07. Sketsa Abu-Abu

24 2 0
                                    

Berkas cahaya datang dari ventilasi di suatu ruangan, ia menyinari satu benda bersama sang tuan dihadapannya. Sunyi sepi, yang terdengar hanya goresan kuas dan sesekali helaan napas. Warna-warni dari cat setengah mengisi sketsa yang sebelumnya dibuat, terlihat tidak jelas dan berantakan.

Derap langkah begitu cepat mendekat, dibalik pintu rapat, siapakah gerangan yang mendekat?

"Nala?!"

Pintu terbuka kasar, namun manusia di dalam tidak terkejut sama sekali. Dia sudah tahu bahwa pintu itu akan terbanting saat mendengar derap langkah cepat.

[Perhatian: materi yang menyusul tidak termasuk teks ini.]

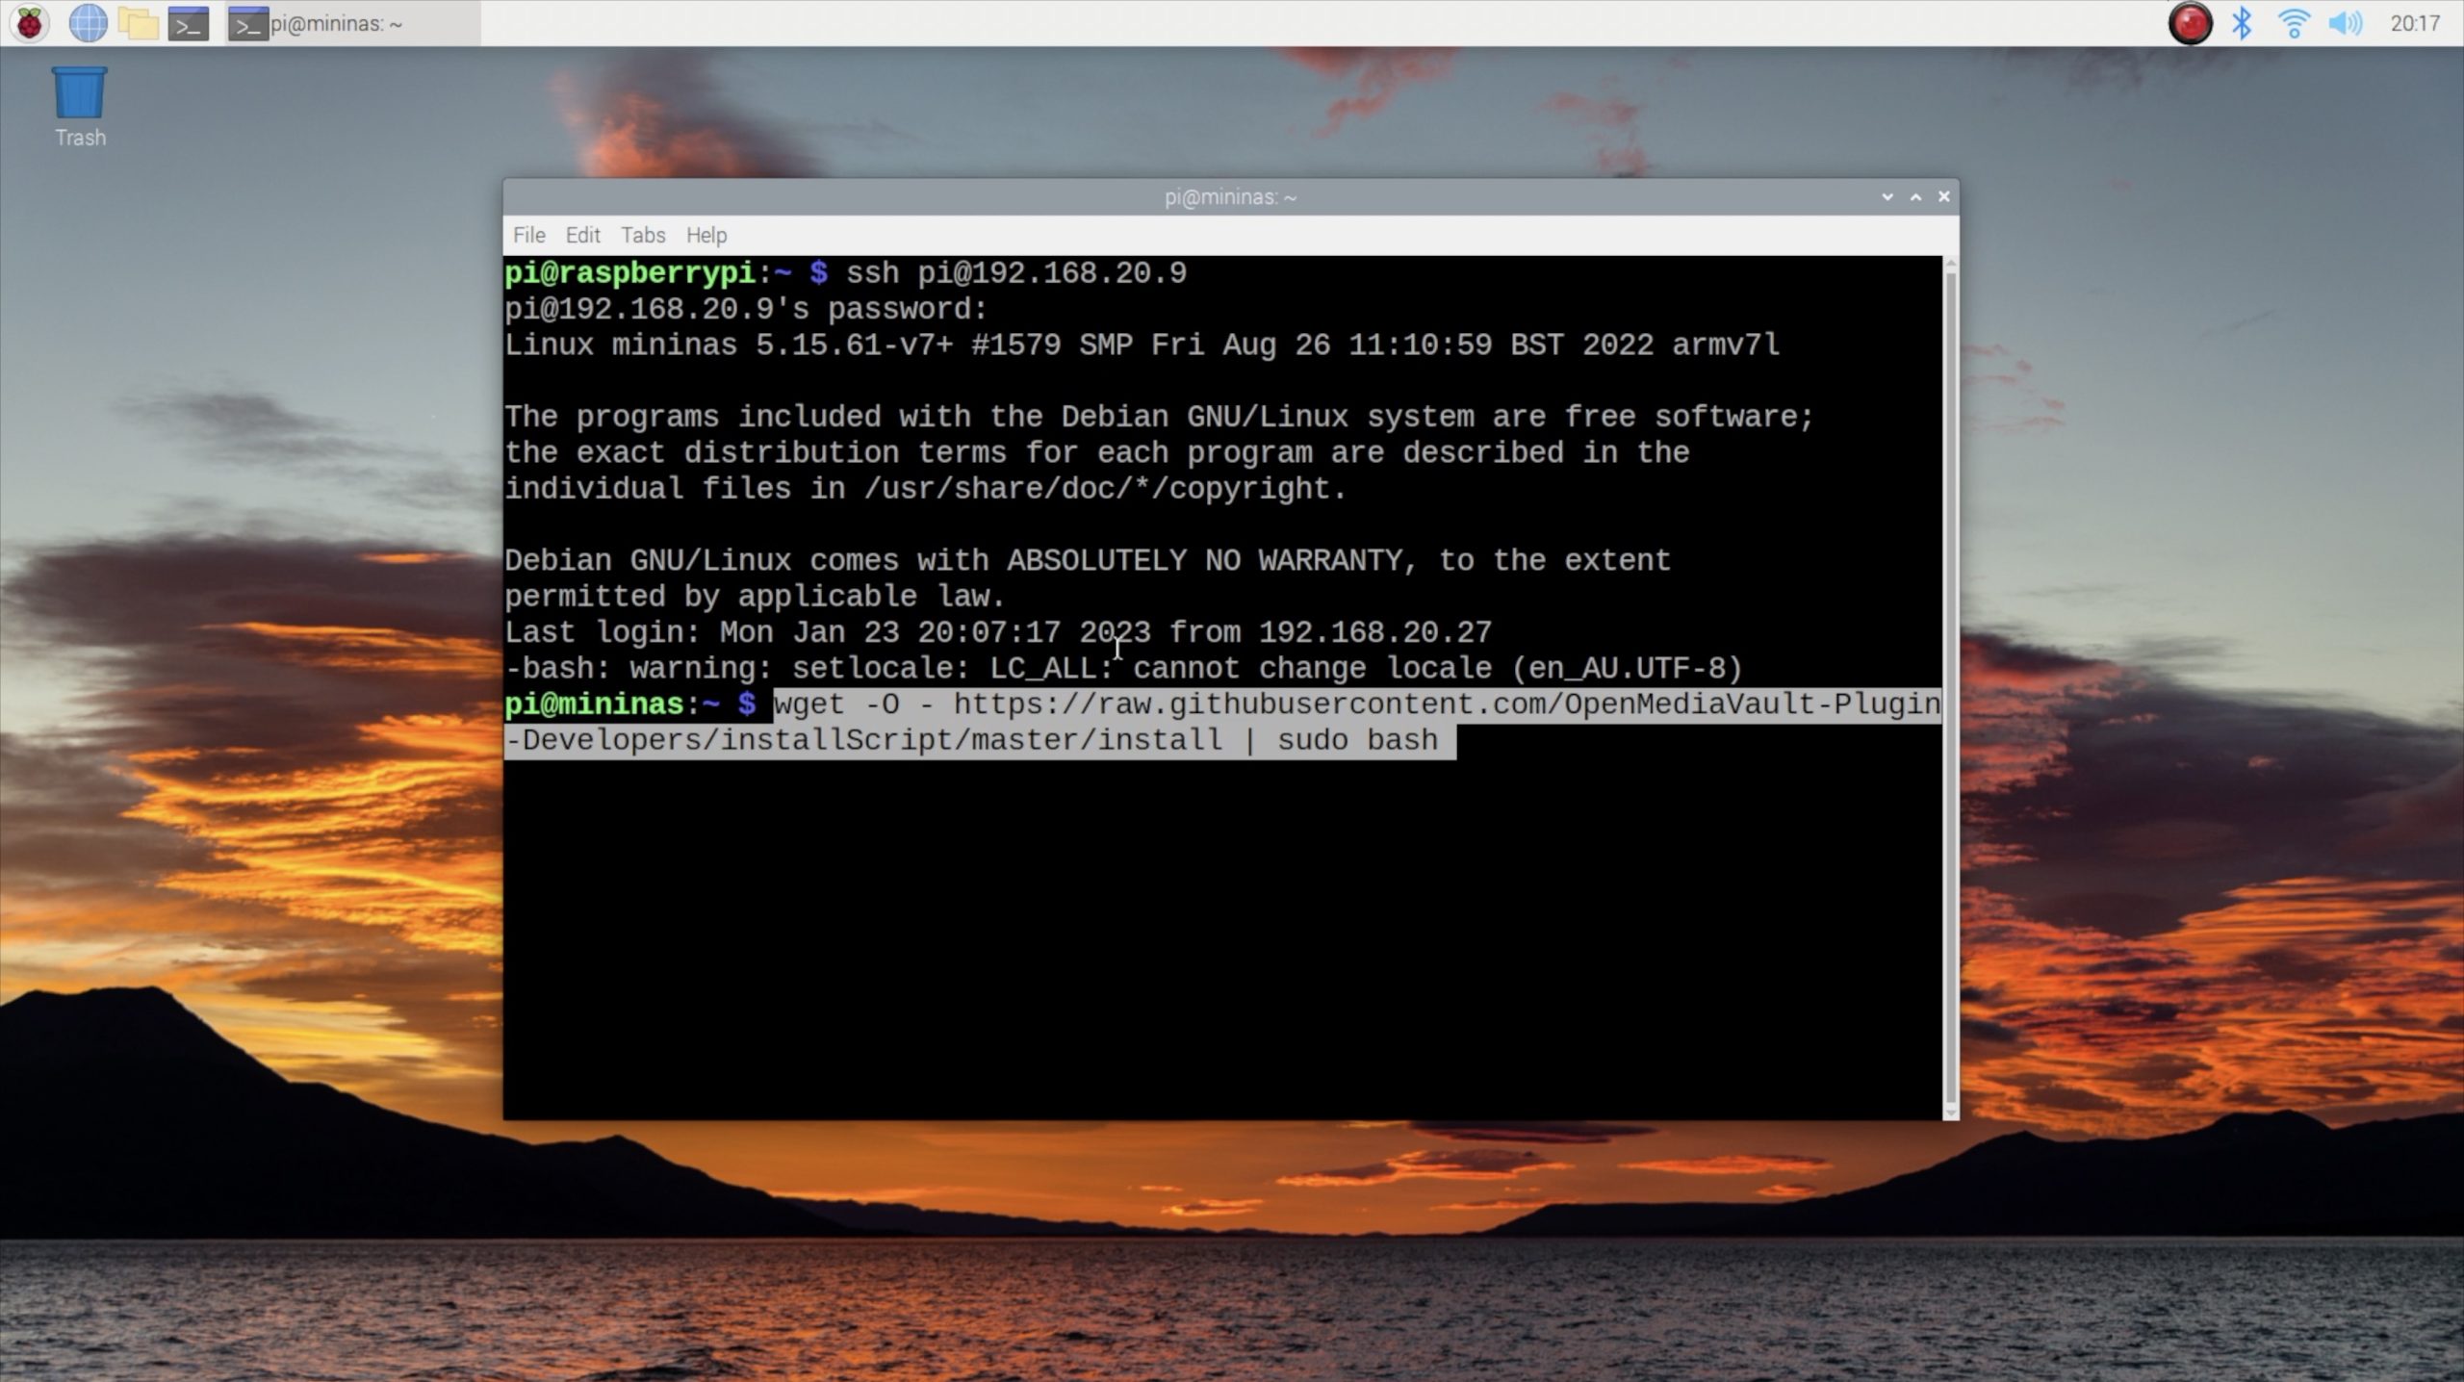2464x1382 pixels.
Task: Open the File menu in the terminal
Action: (527, 235)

Sketsa yang terbuat dari goresan pensil itu adalah gambar dari seseorang, tidak perlu contoh atau model untuk menggambarnya. Setiap saat, orang tersebut melekat dalam pikiran. Hingga mungkin setiap lekukan pada wajahnya sangat diketahui.

Ia merasa cukup puas dengan sketsanya kali ini, namun satu titik warna membuatnya kacau. Bukan sekali, lukisan dengan sketsa ini beberapa kali kacau hanya karena ia menambahkan warna.

Hal ini yang selanjutnya membuat pikiran tidak tenang. Bahwa kisah yang sedang ia perjuangkan hanya akan menjadi sketsa abu-abu tanpa ada warna cerah di dalamnya.

"Kamu gapapa kan? Gak di apa-apain?" air muka Sagara terlihat sangat khawatir, ia memegang erat kedua tangan Nala.

Sementara gadis itu hanya terdiam, dia sedang mencari tahu maksud dari kekhawatiran laki-laki itu.

"Nal?" dia memanggil sekali lagi.

"Aku gapapa, dia beneran cuma minta cuciin celana yang aku kotorin."

Sagara merasa lega setelah Nala bersuara. Dia sangat khawatir saat seseorang berbicara soal Haidar menatap nyalang gadis di depannya dua hari lalu. 

Setelah hatinya merasa tenang, dia melirik lukisan yang sedaritadi terlihat dari ekor matanya. Terlihat berantakan di sisi bagian kiri, namun sketsa sebelahnya masih utuh tak tersentuh warna.

"Kamu selalu ngelukis aku kayak gitu.." Nala mengikuti arah pandang Sagara.

Senyuman tipis tercipta dari bibir kecil gadis itu, "Kamu emang begitu.." keduanya menatap lukisan setengah jadi tersebut.

"Kamu adalah sketsa yang paling sering aku buat, setelah sketsa selesai aku selalu yakin bahwa warna akan membuatnya sempurna. Tapi saat aku coba buat nambahin warna, semuanya jadi kacau." Nala menghentikan kalimatnya hanya untuk menarik napas dalam, menimalisir sesak yang tiba-tiba datang dalam dadanya.

"Untuk itu, aku biarin satu sisi sketsa awal biar gak kesentuh kekacauan warna.."

Sagara hanya diam mematung mendengar penjelasan dari lukisan Nala, suasana disana kembali diselimuti keheningan, kebingungan, dan ke khawatiran. Sketsa dan warna, Sagara yakin ada sesuatu dari dua kata itu. Tapi dia benar-benar tidak mengerti apa maksudnya.

.

"Haidar, daun pohonnya warna abu-abu.." Jihan datang menegur anak laki-laki yang tengah mewarnai properti untuk pertunjukan teater perdana mereka.

Haidar mendongak hanya untuk mendapati teman perempuannya itu menolak pinggang dengan wajah yang lusuh. "Daun pohonnya ikutan abu-abu juga?" tanya nya.

Jihan mengangguk pelan, "Kan tema nya monokrom."

"Baru abis itu berevolusi jadi berwarna setelah menyelesaikan beberapa masalah." timpal laki-laki yang datang dengan sekarung bahan properti.

"Monokrom to color." Damar dan Jihan saling melengkapi kalimat untuk memberi penjelasan pada Haidar.

Ditengah sibuknya orang-orang menyiapkan properti, Tama datang membawa naskah dan mencoba mendalami karakternya. Haidar, Jihan, dan Damar di belakang berhenti sejenak untuk melihat aksi anak itu.